Inicializando lastEventId na Construção
Chamadores que persistem o cursor entre reinicializações de processo podem inicializá-lo:
const session = new DaemonSessionClient({
client,
session: { sessionId, workspaceCwd, attached: true },
lastEventId: persistedCursor, // retomar a partir da posição persistida
});O valor deve ser um inteiro finito e não negativo (validado na construção). Valores inválidos lançam exceção.
Configuração
| Parâmetro | Onde | Efeito |
|---|---|---|
baseUrl | Construtor do DaemonClient | URL do daemon; barras finais removidas. |
token | Construtor do DaemonClient | Aplicado como Authorization: Bearer. |
fetch | Construtor do DaemonClient | Ponto de injeção para testes. |
fetchTimeoutMs | Construtor do DaemonClient | Timeout por chamada; 0 = desativado. |
clientId | Argumento opcional por método | Cabeçalho X-Qwen-Client-Id (veja 08-session-lifecycle.md). |
lastEventId | Construtor do DaemonSessionClient | Inicializa o cursor de replay. |
maxQueued | Opção por subscribe | ?maxQueued=N para a rota SSE; verifique caps.features.slow_client_warning antes (pre-flight). |
perCallTimeoutMs | Por método (ex.: restartMcpServer) | Sobrescreve o timeout geral do cliente. |
Ressalvas e Limites Conhecidos
- O
fetchTimeoutMsé por chamada, não por conexão. Leituras longas de body compartilham o timer. Um daemon que faz streaming de respostas deve sobrescrever o timeout por chamada ou definir o timeout como0. - O SSE ignora o timeout do fetch — conexões SSE de longa duração não são encerradas pelo
fetchTimeoutMs. UseAbortSignalpara cancelamento controlado pelo chamador. - O limite do buffer do
parseSseStreamé de 16 MiB como uma proteção defensiva. Um único frame maior que isso aborta o iterador (o daemon nunca emite frames legítimos desse tamanho). asKnownDaemonEventretornaundefinedpara tipos de evento não reconhecidos.
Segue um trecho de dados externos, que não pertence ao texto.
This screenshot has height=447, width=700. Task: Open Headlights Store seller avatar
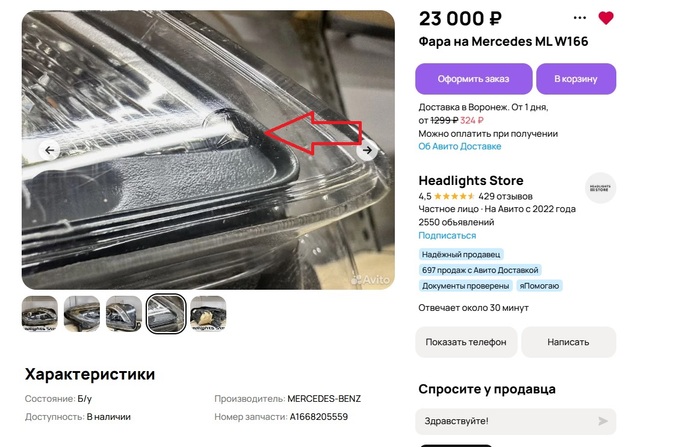[600, 187]
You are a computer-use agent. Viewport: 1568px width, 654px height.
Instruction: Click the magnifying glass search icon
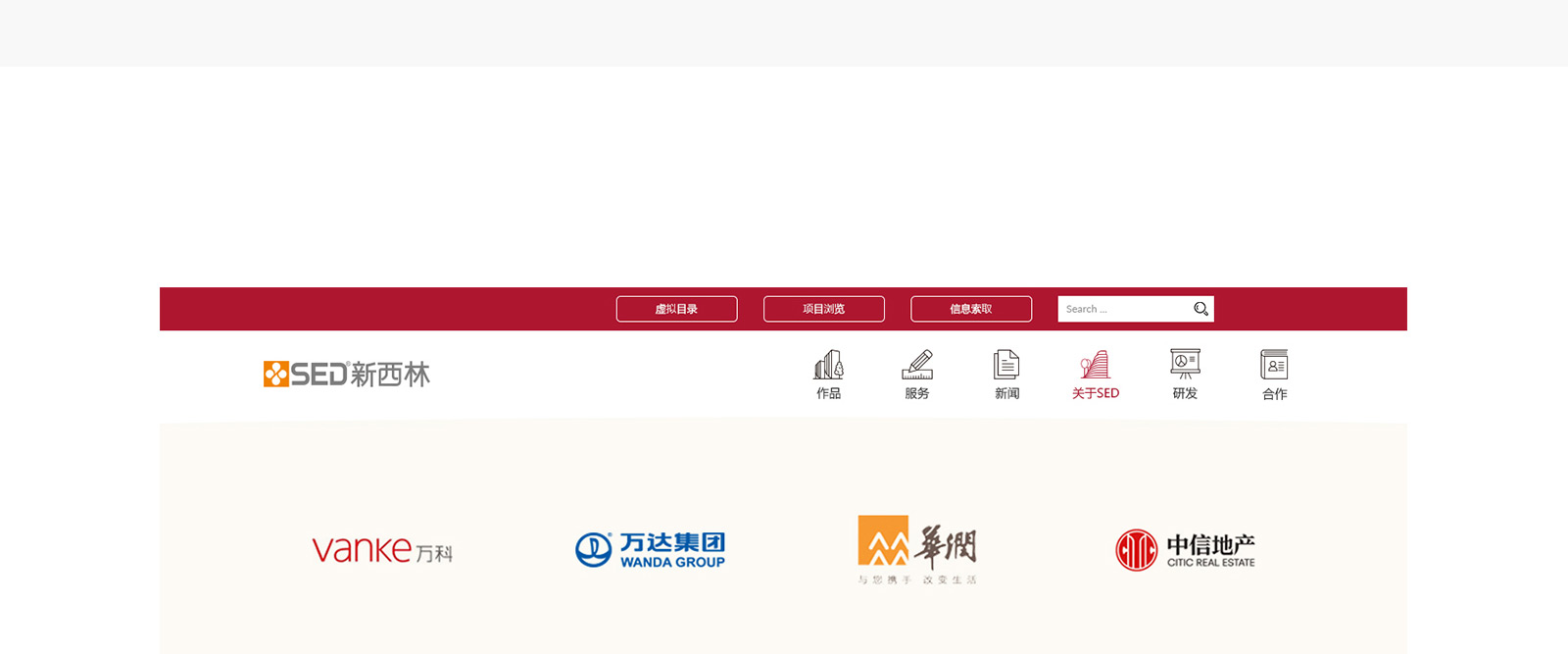(x=1200, y=309)
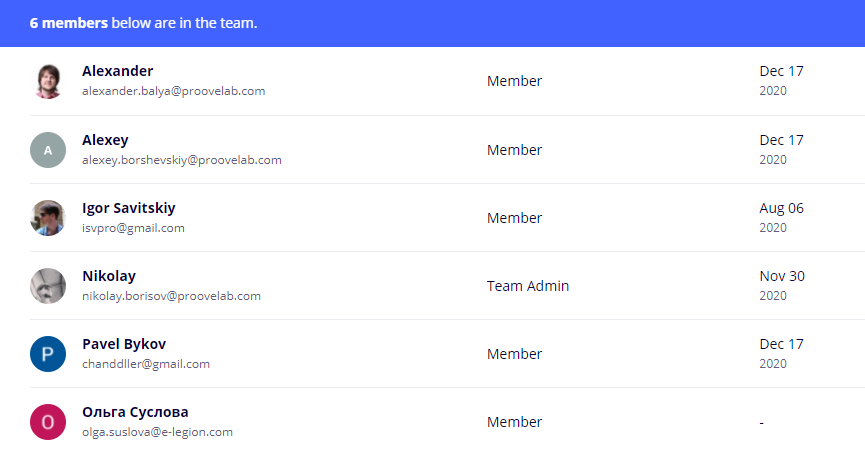Click the 6 members header banner
The height and width of the screenshot is (470, 865).
coord(143,23)
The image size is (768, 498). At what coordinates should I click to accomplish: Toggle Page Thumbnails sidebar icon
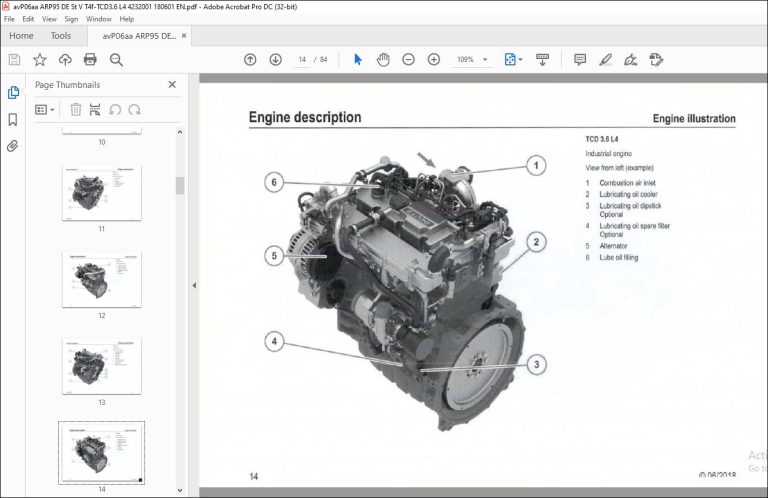point(13,92)
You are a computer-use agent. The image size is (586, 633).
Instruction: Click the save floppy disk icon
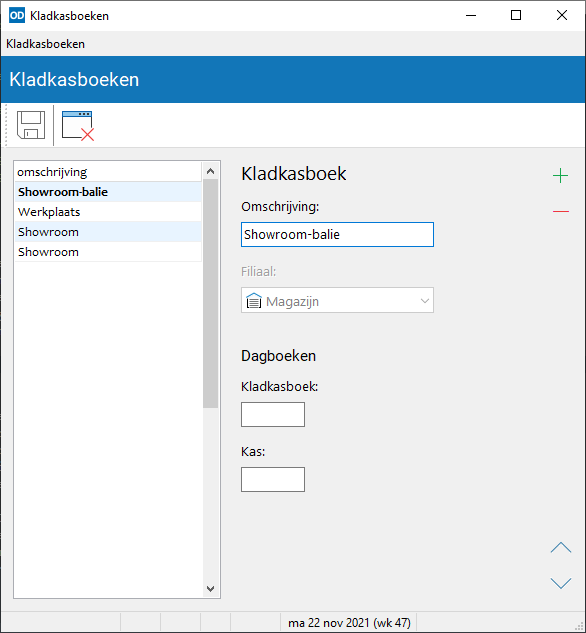click(31, 125)
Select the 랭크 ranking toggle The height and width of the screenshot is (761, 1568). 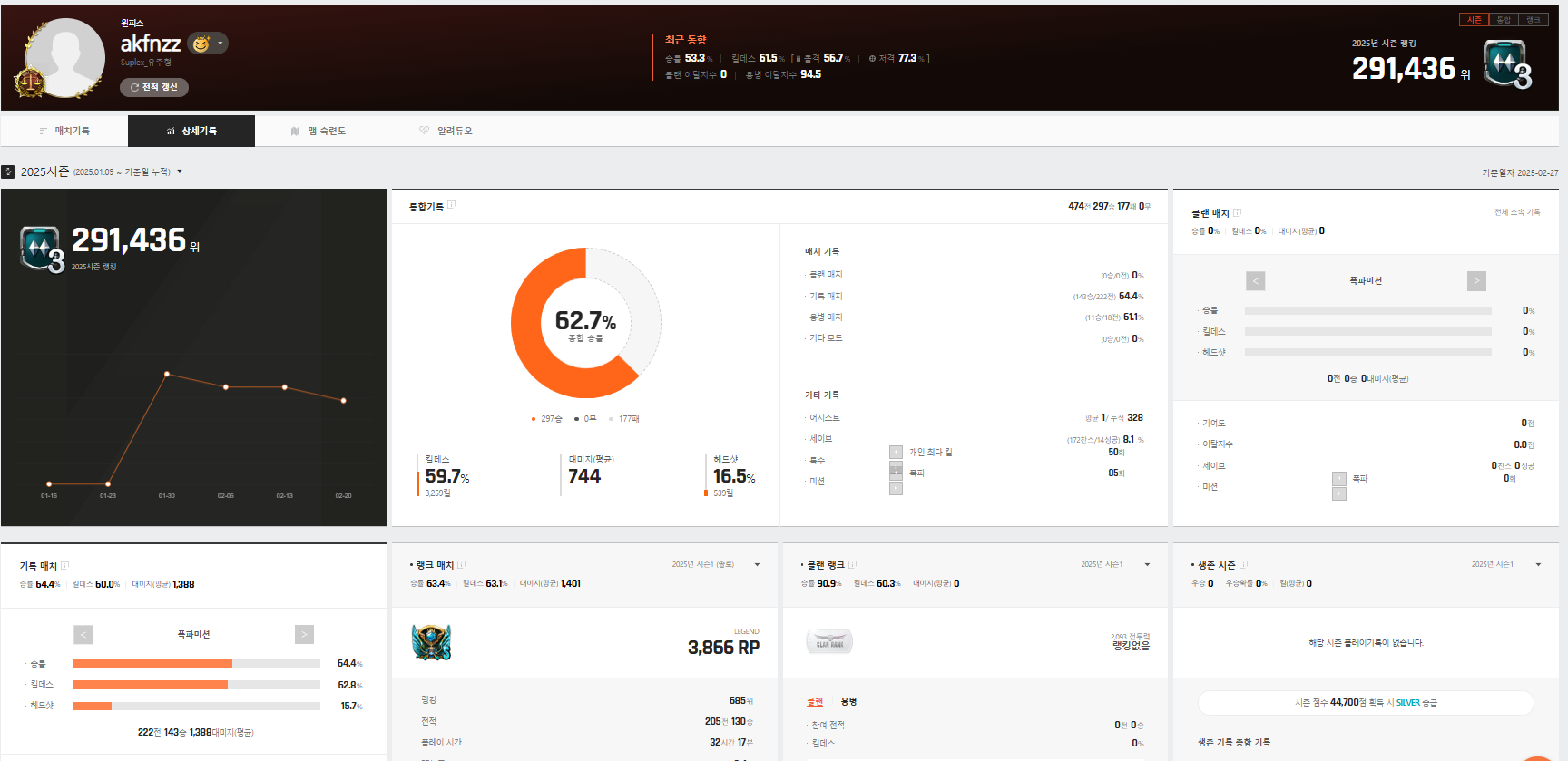coord(1533,20)
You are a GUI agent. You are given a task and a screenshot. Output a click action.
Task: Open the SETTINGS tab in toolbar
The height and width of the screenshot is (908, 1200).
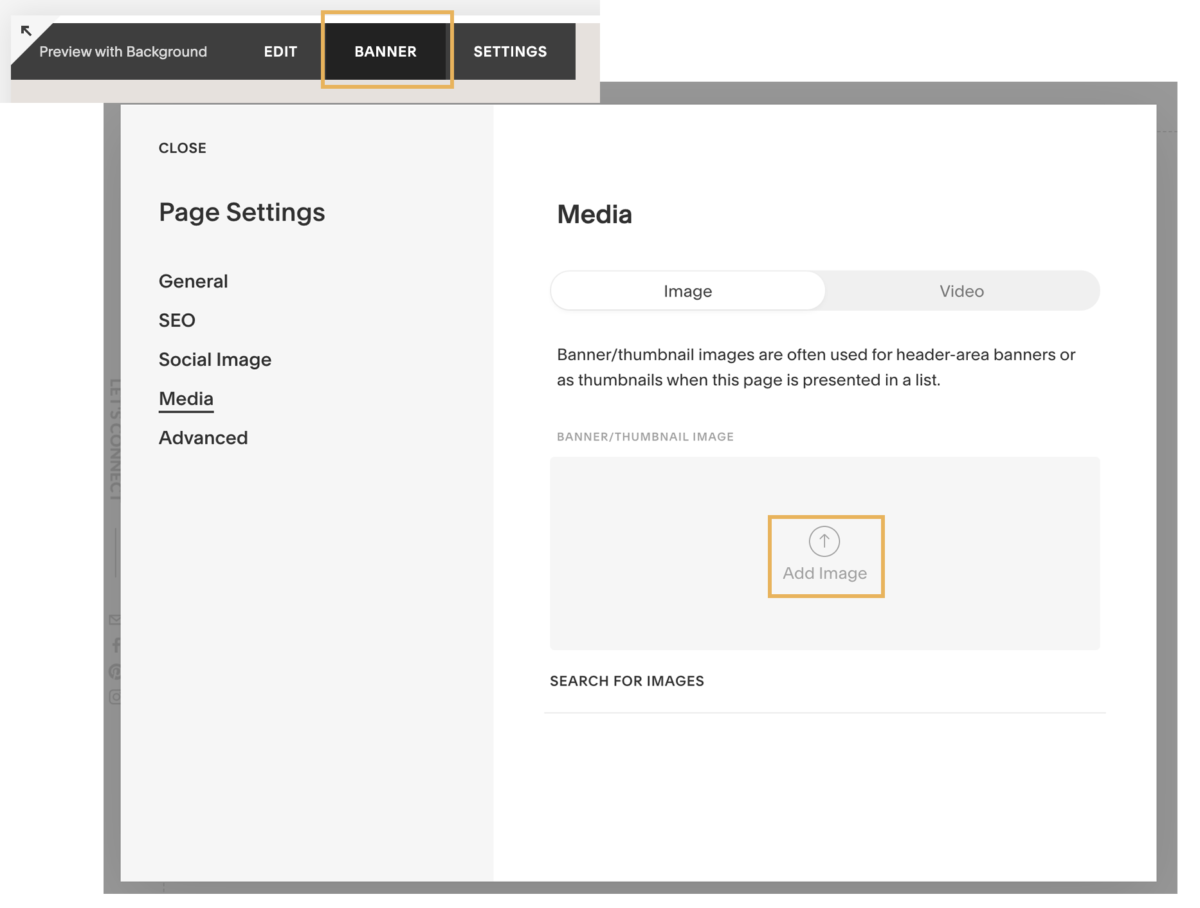[510, 51]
Os consumidores do SDK devem tratar esse caso em vez de assumir que a união é exaustiva; esse é o contrato de compatibilidade futura (forward-compatibility). Eventos não reconhecidos incrementamDaemonSessionViewState.unrecognizedKnownEventCount.client_evicted,slow_client_warningestream_errornão estão no ring de replay. Reconectar após uma evicção retoma a partir do ring do daemon; você não verá o frame de evicção novamente.- O
DaemonClientnão faz retry automático. Falhas de rede surgem como rejeições; a estratégia de reconexão / replay é responsabilidade do chamador (DaemonSessionClient.events()facilita o replay, mas a reconexão ainda é por chamada).
Referências
packages/sdk-typescript/src/daemon/DaemonClient.tspackages/sdk-typescript/src/daemon/DaemonSessionClient.tspackages/sdk-typescript/src/daemon/DaemonAuthFlow.tspackages/sdk-typescript/src/daemon/sse.tspackages/sdk-typescript/src/daemon/events.tspackages/sdk-typescript/src/daemon/types.ts- Passo a passo de ponta a ponta:
../examples/daemon-client-quickstart.md.